There is a common public perception, driven by the press, that criminal solicitors are like Aladdin, rub the lamp and right on cue the money comes a flowing. The reality is so far from this perception it’s not even in the same ball-park. I would love to be Aladdin and get one rub of the lamp, not for the money to come a flowing but so I can jump forward 5 years and look at the smouldering remains of a once proud criminal legal system, laid to waste by a government intent on making savings that are not there to be made.
Let me take you on a journey. I attend at the police station to represent my client, or a client assigned to me because I am on Police Station duty. This could be anytime, day or night and I could be there for 1 hour or 10 hours depending on how long the police wish to interview. The firm receives less than £150 for this. If the client is charged with the offence, onto the Magistrates court we go. Clearly some case preparation will be required by me and attendance at the court, which could be a morning, an afternoon or all day depending on where my client is in the list. My firm gets paid a small fixed fee for this. This is where the majority of cases end, and although some cases move onto the Crown Court for jury trial, they are very much in the minority. Clearly Crown Court is the more lucrative part of Legal Aid for solicitors, but when you take into account the work required for most Crown Court cases, the hourly rate can also be pretty poor.

● **PROVIDED RECORDS**

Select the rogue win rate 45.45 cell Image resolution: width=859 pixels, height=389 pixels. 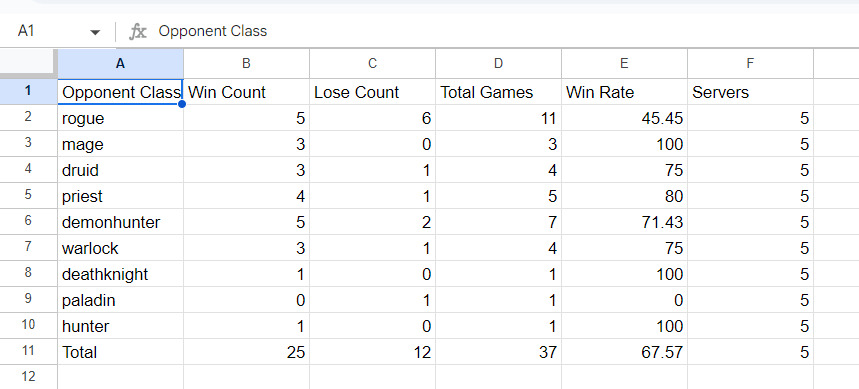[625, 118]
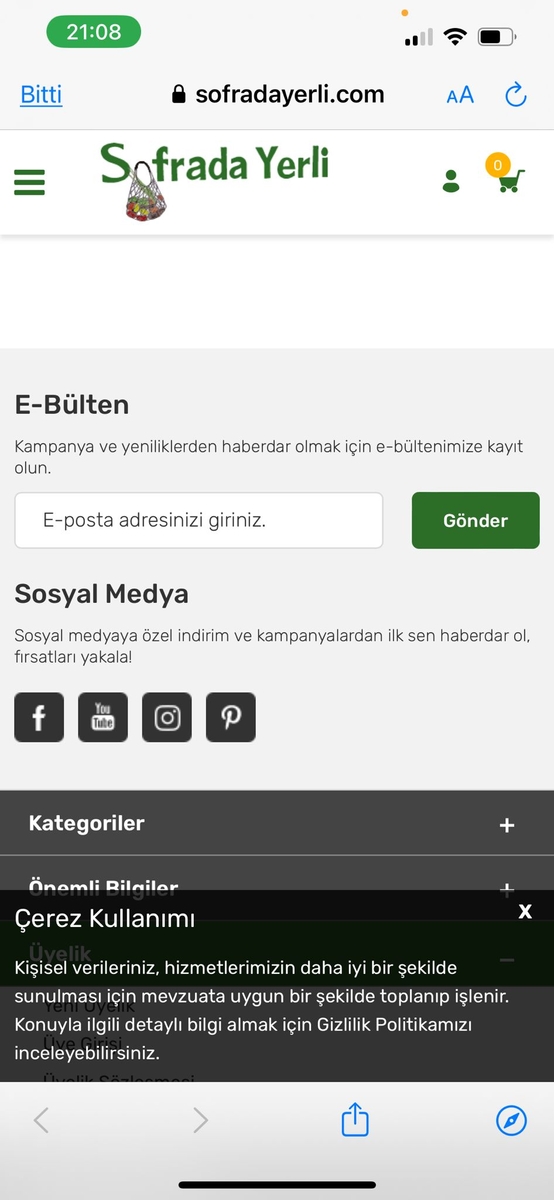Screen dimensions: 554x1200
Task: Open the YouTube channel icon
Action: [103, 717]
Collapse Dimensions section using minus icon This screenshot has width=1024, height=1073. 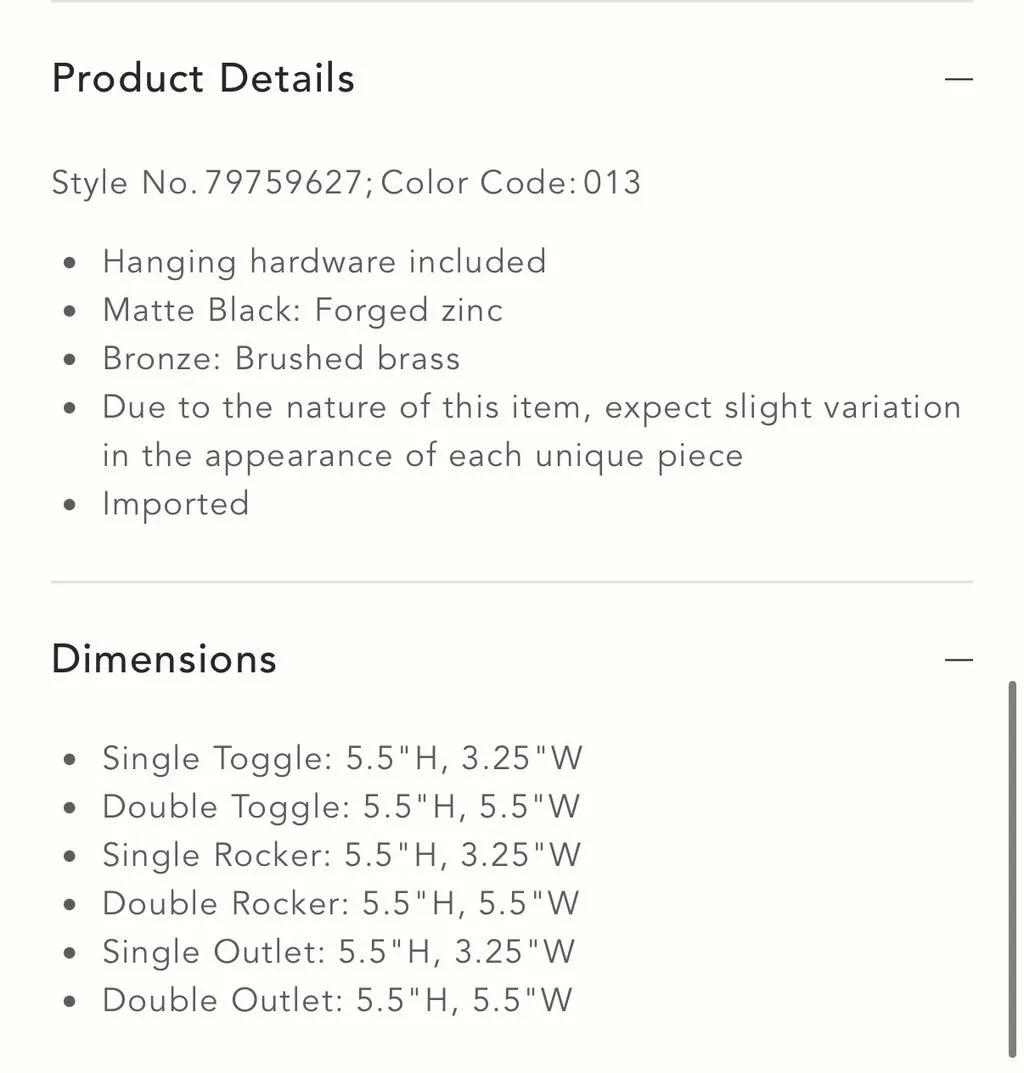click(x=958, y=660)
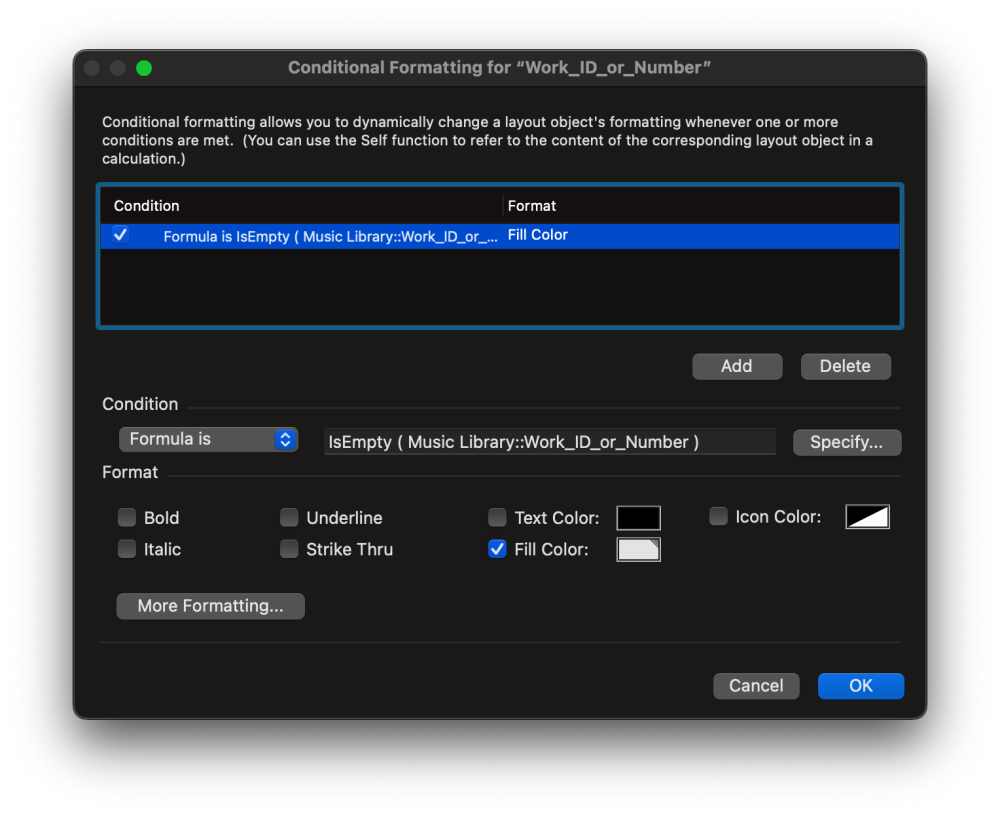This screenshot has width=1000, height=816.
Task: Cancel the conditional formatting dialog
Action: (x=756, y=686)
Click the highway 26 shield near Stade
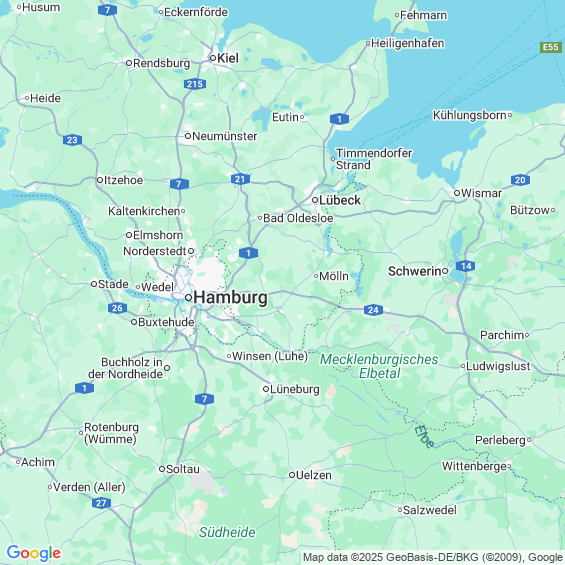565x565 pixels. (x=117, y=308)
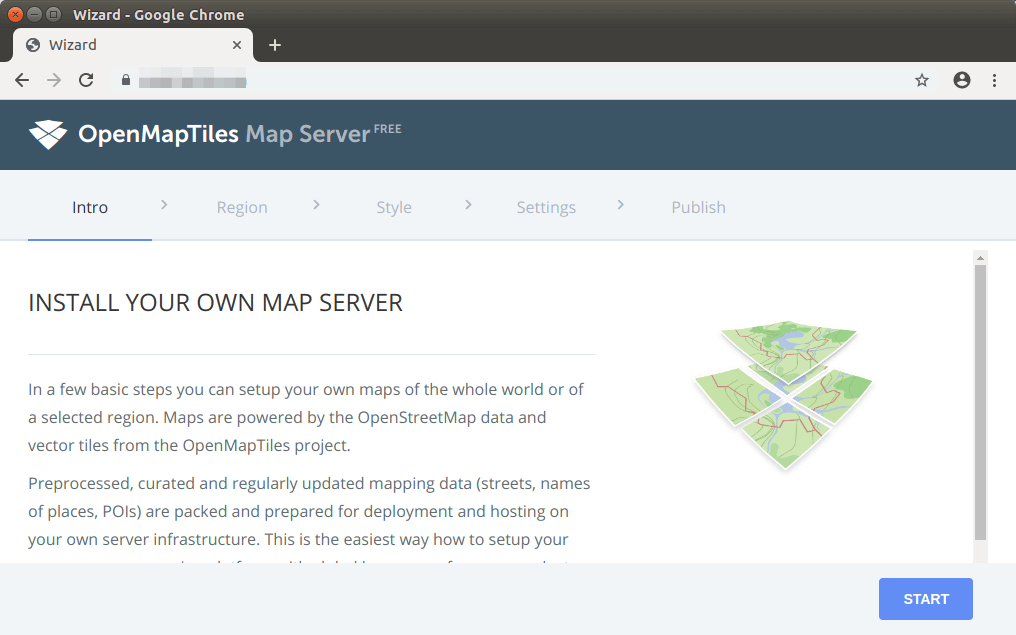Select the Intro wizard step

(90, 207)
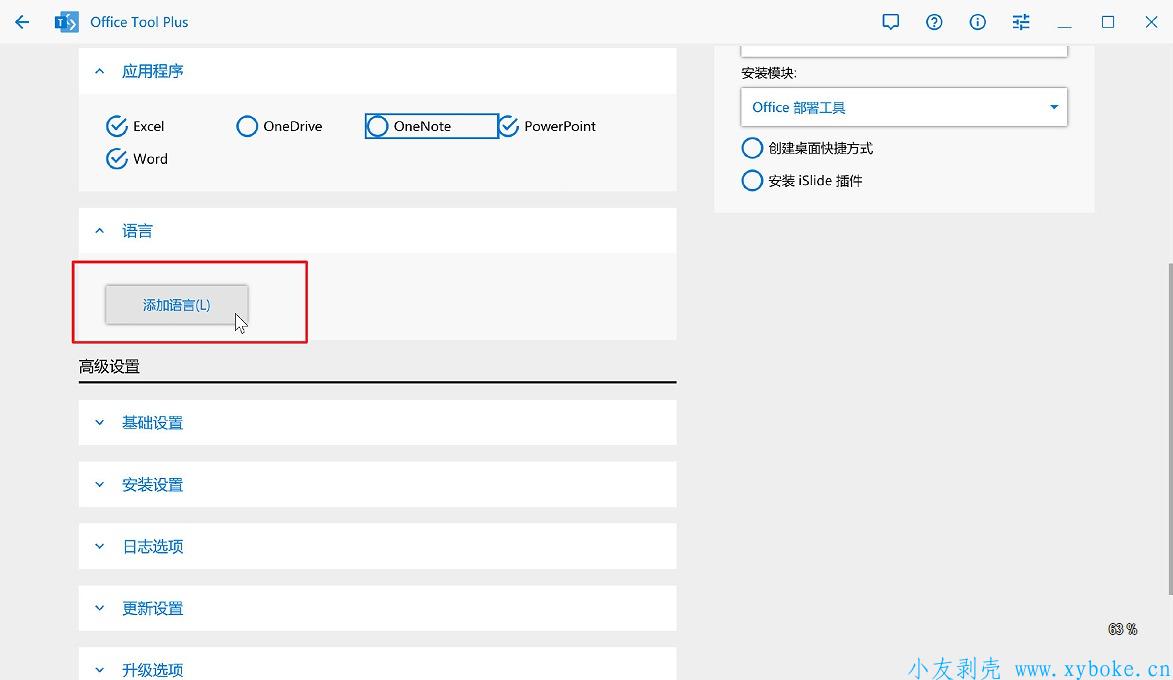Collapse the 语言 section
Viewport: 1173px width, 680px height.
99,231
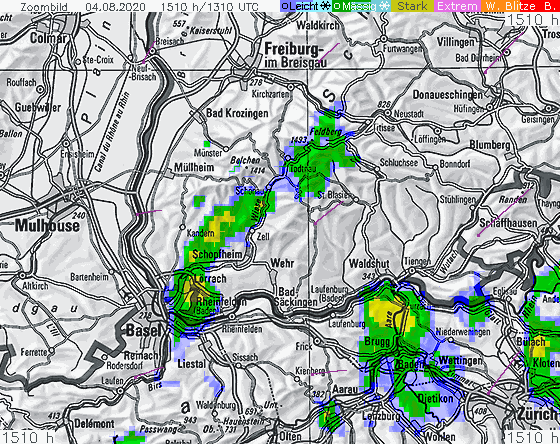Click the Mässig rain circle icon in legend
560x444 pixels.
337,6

● **TO-DO LIST**
a: Translate into French the sentence "The firm receives less than £150 for this." from the text on criminal legal aid above.
b: Reproduce the portion of the text on criminal legal aid that runs from "There is a common" up to and including "to be made.".

● **ANSWER LIST**
a: Le cabinet reçoit moins de 150 £ pour cela.

b:
There is a common public perception, driven by the press, that criminal solicitors are like Aladdin, rub the lamp and right on cue the money comes a flowing. The reality is so far from this perception it’s not even in the same ball-park. I would love to be Aladdin and get one rub of the lamp, not for the money to come a flowing but so I can jump forward 5 years and look at the smouldering remains of a once proud criminal legal system, laid to waste by a government intent on making savings that are not there to be made.